David Breitman- Pianos, and Elizabeth Wallfisch- Violins
We simply love these works with a passion. you can't help falling in love with the music, being moved by its tenderness and whole-hearted openness. They are a window into Beethoven...
…ON HISTORICAL INSTRUMENTS
It is a rare treat to hear these pieces on historical instruments. There are no currently available recordings of the set, and there are serious logistical obstacles to performing them in concert: they require top•notch fortepianos, and a real chamber•music performance space. Perhaps most difficult of all is to find the right
performers! There are still many more harpsichordists than fortepiano players, and, among "period" performers on the violin, most specialize in the Baroque period; few venture beyond Mozart.
Elizabeth Wallfisch and David Breitman have been exploring the classical repertoire together since 2003, performing sonatas by Mozart and Beethoven, as well as trios by Beethoven, Schubert and Mendelssohn with cellist Jaap ter Linden. The special rapport that they share, as well as their love for this literature has inspired them to seek out performance opportunities throughout the world, culminating in a plan to record the complete set.

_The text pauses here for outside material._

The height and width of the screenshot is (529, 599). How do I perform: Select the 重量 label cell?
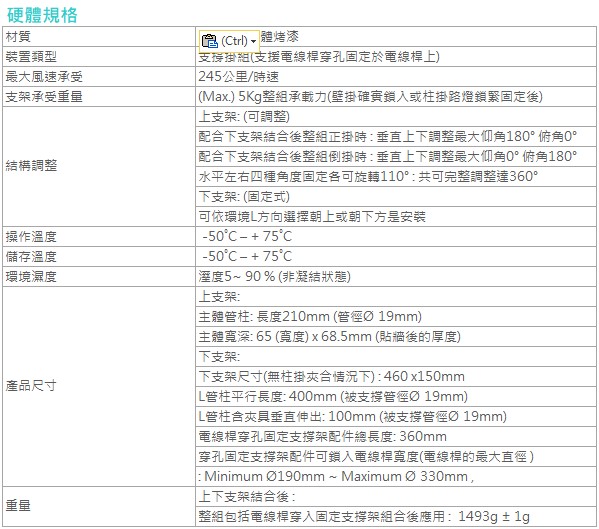pos(99,506)
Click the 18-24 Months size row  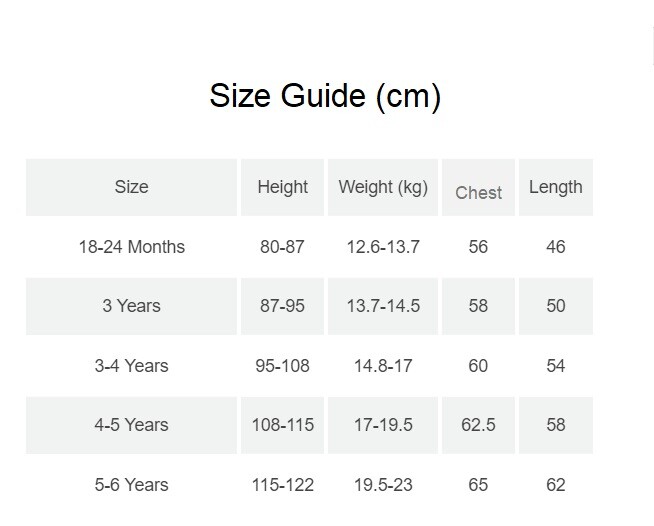[x=309, y=247]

Historical instruments, and the historical playing techniques that go with them, shed new light on these masterpieces. Beethoven called them "Sonatas for Piano with Violin," not, as they can seem in a conventional violin recital, violin solos with piano accompaniment.
Paradoxically, the much larger sound of the modern piano tends to recede behind the violin, while the smaller but brighter sound of the fortepiano encourages a more equal partnership. The violin-especially when vibrato is used sparingly-can easily weave in and out of the texture, shifting quickly between a soloistic and accompanimental role.